### [Brief]
Copy out only the lines running from the one that contains "335x207 pixels. At" through the end of the listing. Pictures stay out.

### [Records supplied]

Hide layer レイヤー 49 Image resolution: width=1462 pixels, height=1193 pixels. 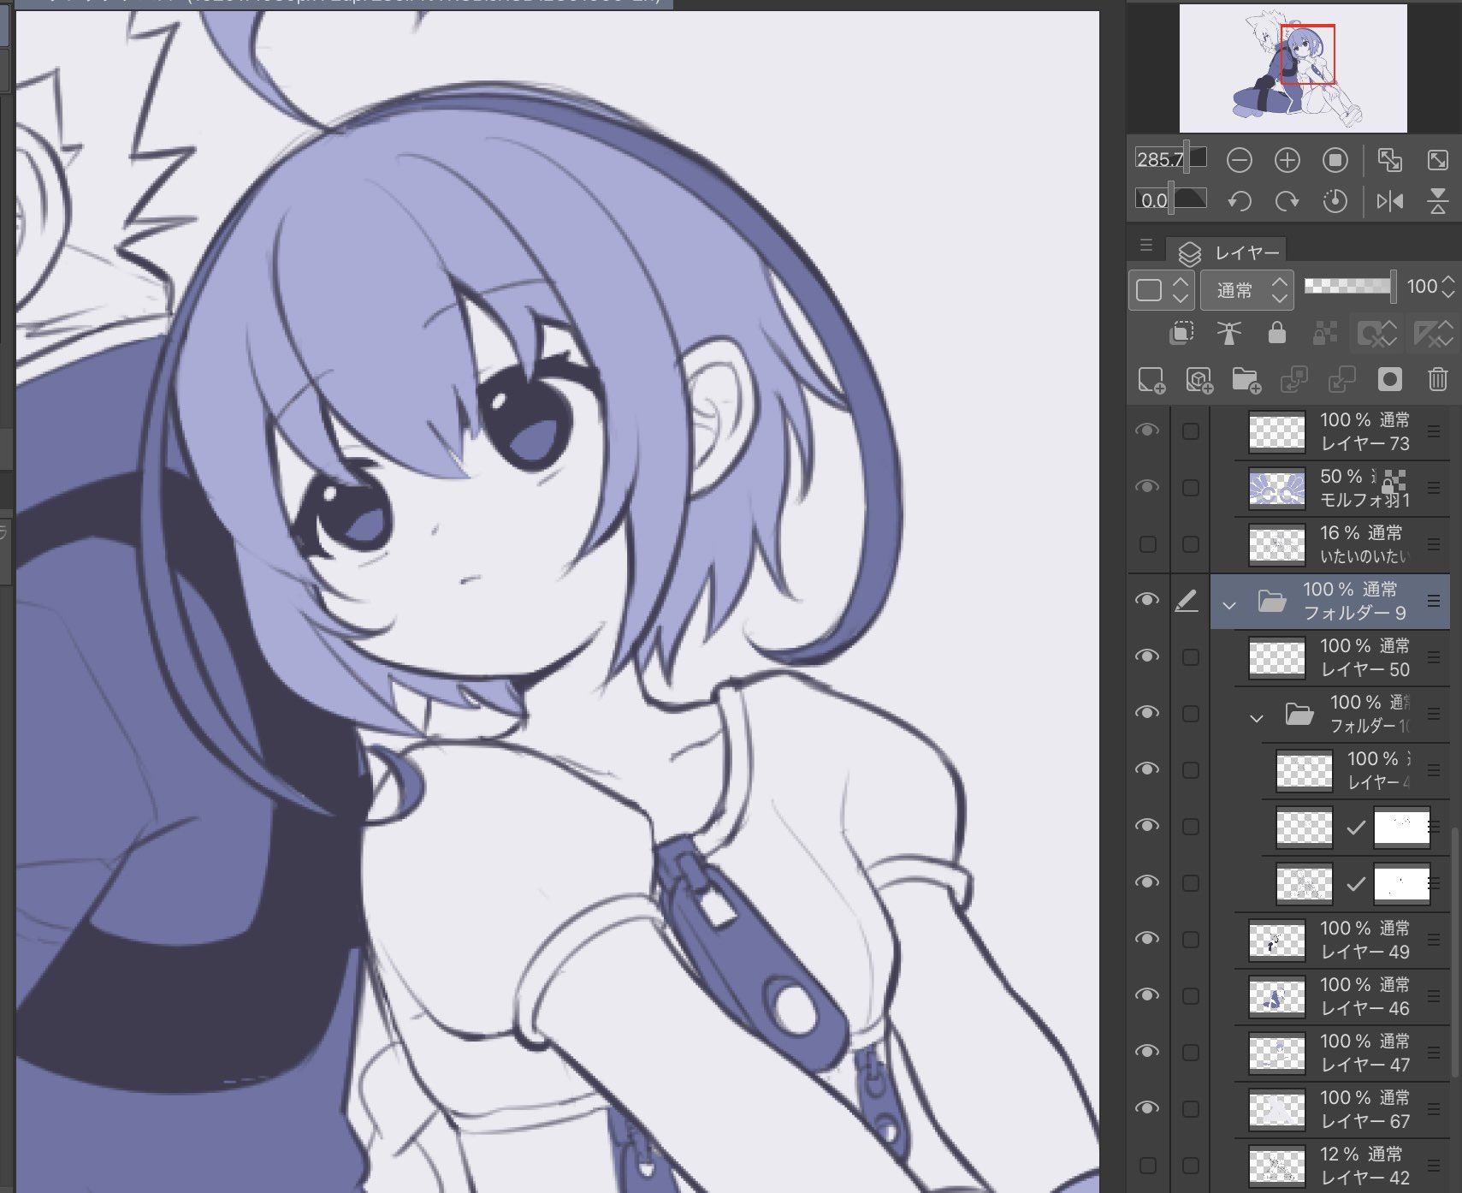click(1147, 939)
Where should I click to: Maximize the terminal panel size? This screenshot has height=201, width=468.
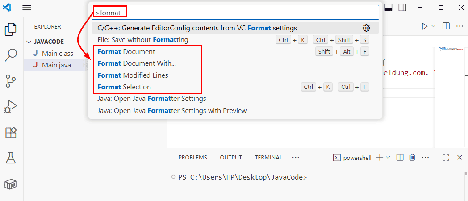coord(445,157)
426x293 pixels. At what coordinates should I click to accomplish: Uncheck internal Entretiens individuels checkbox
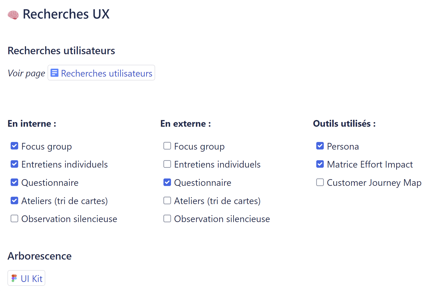[x=14, y=164]
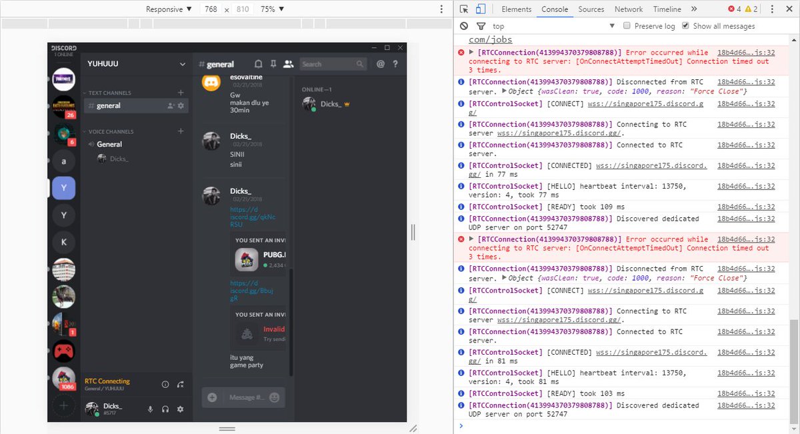
Task: Open the member list icon
Action: 288,63
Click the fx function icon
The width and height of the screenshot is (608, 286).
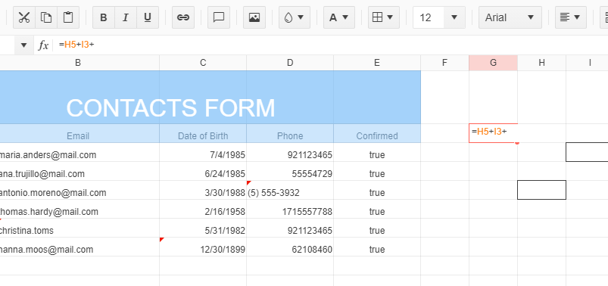tap(43, 45)
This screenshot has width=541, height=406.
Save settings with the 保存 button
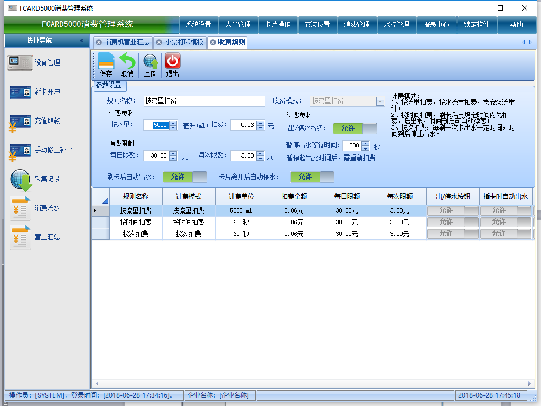[105, 64]
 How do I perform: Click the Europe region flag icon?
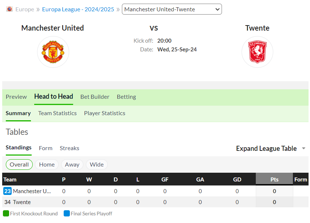pyautogui.click(x=9, y=9)
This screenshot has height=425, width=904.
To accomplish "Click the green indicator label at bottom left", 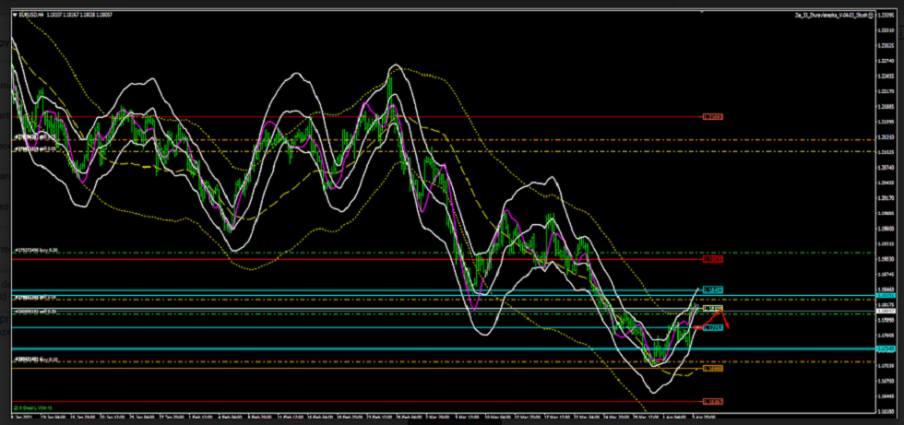I will point(32,407).
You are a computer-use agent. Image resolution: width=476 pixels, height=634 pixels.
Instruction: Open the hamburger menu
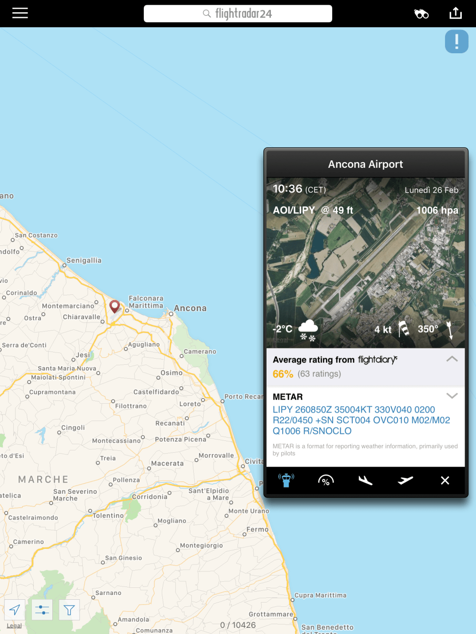click(20, 13)
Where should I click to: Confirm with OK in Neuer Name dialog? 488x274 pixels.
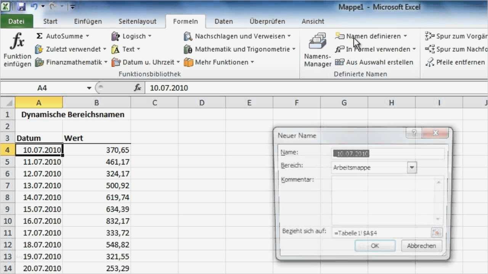click(x=375, y=245)
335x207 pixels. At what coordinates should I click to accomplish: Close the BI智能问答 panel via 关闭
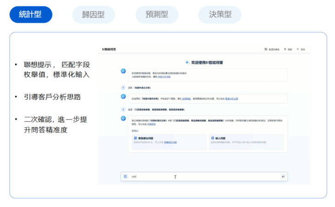click(298, 49)
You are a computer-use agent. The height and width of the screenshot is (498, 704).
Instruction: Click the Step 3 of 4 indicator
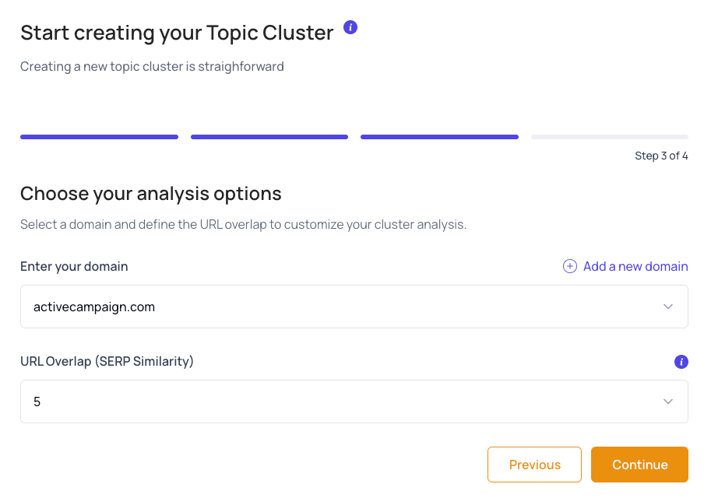pos(661,156)
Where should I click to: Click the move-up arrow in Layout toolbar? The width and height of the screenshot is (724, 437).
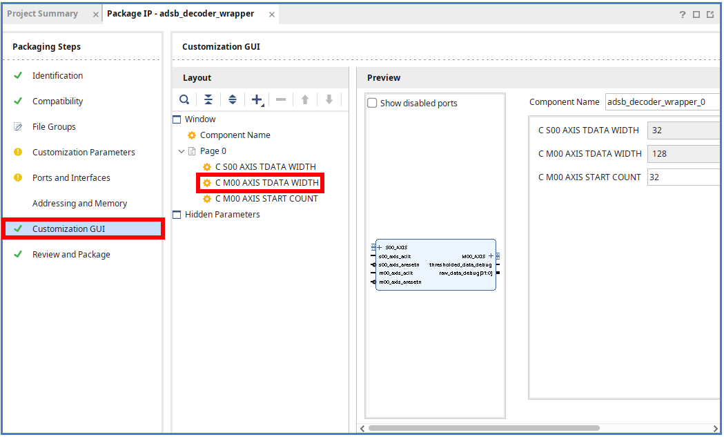point(304,99)
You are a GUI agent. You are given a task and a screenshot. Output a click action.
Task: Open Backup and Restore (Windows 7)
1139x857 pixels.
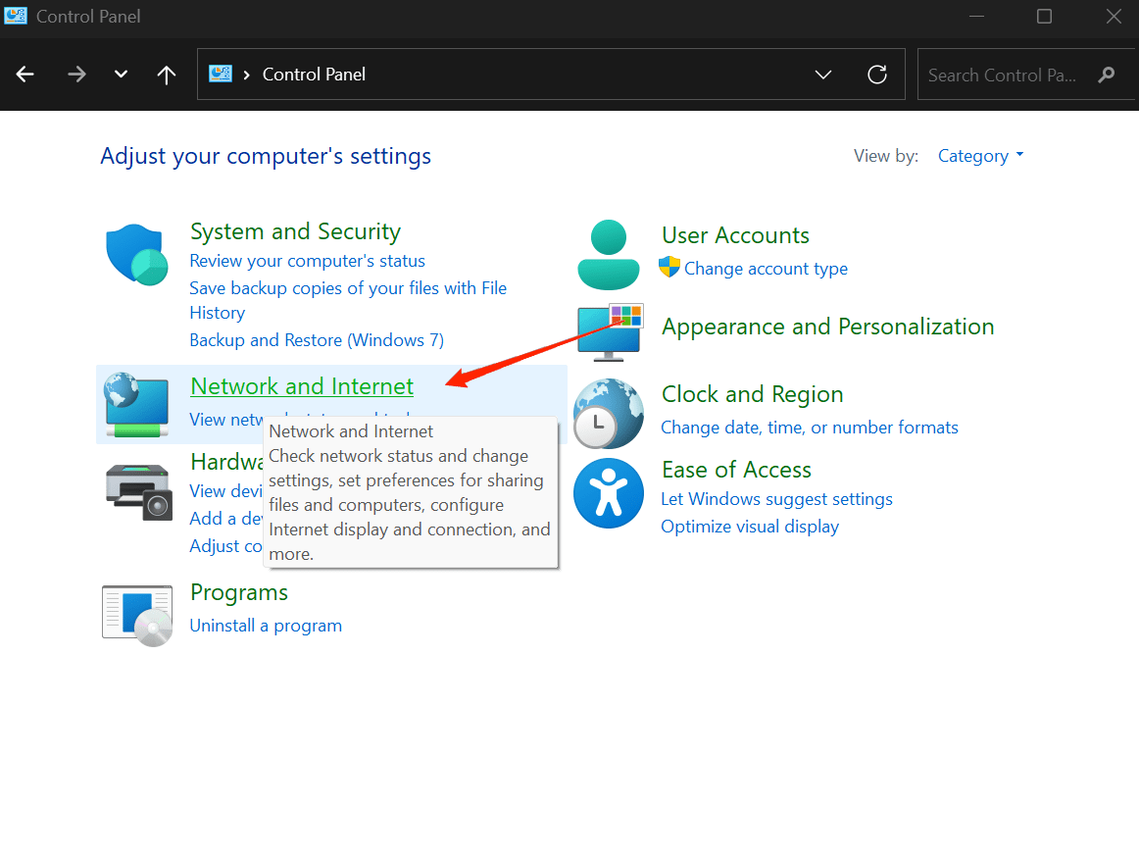point(317,340)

### [Result of the exercise]
335x207 pixels. At what coordinates should I click to accomplish: Close the BI智能问答 panel via 关闭
click(298, 49)
You are a computer-use agent. The height and width of the screenshot is (498, 704).
Instruction: Click the Step 3 of 4 indicator
pos(661,156)
Where should I click to: Click the move-up arrow in Layout toolbar? The width and height of the screenshot is (724, 437).
point(304,99)
You are a GUI agent. You are given a task and a screenshot. Output a click action.
Task: Open Backup and Restore (Windows 7)
1139x857 pixels.
point(317,340)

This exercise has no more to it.